A maximum specific growth rate, μmax. of 0.10 and 0.08h−1, respectively, was achieved in two different fermentation set-ups. Volumetric productivity for mcl-PHA amounted to 0.036g/Lh and 0.050g/Lh, final intracellular PHA contents calculated from the sum of active biomass and PHA to 20.1 and 26.6wt.%, respectively. GC-FID analysis showed that the obtained biopolyester predominantly consists of 3-hydroxyoctanoate and 3-hydroxydecanoate, and, to a minor extent, 3-hydroxydodecanoate, 3-hydroxynonanoate, 3-hydroxyhexanoate, and 3-hydroxyheptanoate monomers. This was confirmed by 1H- and 13C NMR, also evidencing the occurrence of low quantities of unsaturated and 3-hydroxyvalerate building blocks. High purity of the recovered materials was proofed by elemental analysis.
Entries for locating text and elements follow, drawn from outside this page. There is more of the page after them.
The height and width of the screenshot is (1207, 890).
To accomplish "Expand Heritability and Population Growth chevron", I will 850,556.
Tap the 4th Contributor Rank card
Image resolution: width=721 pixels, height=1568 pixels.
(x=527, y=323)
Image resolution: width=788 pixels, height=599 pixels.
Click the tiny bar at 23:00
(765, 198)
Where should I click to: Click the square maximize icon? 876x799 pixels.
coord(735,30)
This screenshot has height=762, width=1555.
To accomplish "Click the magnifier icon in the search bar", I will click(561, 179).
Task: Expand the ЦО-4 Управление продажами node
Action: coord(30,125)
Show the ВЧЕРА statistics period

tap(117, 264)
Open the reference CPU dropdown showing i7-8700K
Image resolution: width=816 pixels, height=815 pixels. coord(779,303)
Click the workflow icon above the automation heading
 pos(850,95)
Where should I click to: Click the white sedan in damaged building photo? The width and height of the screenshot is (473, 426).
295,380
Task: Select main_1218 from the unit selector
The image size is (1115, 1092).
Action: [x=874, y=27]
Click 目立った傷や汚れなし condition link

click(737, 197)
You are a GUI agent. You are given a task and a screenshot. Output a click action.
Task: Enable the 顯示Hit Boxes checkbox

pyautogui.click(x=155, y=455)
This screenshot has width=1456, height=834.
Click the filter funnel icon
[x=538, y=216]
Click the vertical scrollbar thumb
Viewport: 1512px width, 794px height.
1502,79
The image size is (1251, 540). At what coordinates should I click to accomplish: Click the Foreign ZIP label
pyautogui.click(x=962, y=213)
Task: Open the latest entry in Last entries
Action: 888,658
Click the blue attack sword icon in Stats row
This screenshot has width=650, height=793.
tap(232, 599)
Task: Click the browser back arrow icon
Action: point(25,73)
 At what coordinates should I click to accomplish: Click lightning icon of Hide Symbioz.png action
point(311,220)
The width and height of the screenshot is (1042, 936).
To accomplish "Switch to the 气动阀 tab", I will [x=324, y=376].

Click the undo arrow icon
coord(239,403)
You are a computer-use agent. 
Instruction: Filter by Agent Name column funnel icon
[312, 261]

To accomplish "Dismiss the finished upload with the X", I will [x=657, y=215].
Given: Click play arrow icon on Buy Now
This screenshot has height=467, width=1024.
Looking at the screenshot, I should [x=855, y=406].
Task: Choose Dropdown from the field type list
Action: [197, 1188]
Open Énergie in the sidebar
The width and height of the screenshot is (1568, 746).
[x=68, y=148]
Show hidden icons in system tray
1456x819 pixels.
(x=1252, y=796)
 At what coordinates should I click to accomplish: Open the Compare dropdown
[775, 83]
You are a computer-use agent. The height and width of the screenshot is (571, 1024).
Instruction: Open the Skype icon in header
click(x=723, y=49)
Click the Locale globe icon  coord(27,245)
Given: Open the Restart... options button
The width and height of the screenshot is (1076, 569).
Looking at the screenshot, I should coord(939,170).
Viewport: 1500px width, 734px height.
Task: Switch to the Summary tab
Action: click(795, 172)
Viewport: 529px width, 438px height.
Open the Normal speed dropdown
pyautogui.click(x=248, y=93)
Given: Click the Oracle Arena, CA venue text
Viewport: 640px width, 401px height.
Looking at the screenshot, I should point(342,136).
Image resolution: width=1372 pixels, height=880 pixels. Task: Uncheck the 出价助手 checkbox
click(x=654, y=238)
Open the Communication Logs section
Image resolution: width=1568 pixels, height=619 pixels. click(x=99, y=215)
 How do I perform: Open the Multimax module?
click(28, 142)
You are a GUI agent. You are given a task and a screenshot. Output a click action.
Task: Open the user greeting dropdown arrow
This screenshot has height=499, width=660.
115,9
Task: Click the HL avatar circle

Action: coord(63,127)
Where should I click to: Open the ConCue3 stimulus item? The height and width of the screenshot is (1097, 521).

Regarding the results from thermogravimetric analysis, differential scanning calorimetry and molecular mass determination, results were in a range typical for this type of PHA (1st fermentation: decomposition temperature Td=296°C, peak of melting range Tm=48.6°C; glass transition temperature Tg=−46.9°C, degree of crystallinity Xc=12.3%, Mw=66,000, Mn=35,000, dispersity index Pi=1.9; 2nd fermentation: Td=295°C, Tm=53.6°C, Tg=-43.5°C, Xc=10.4%, Mw=78,000, Mn=196,000, Pi=2.5).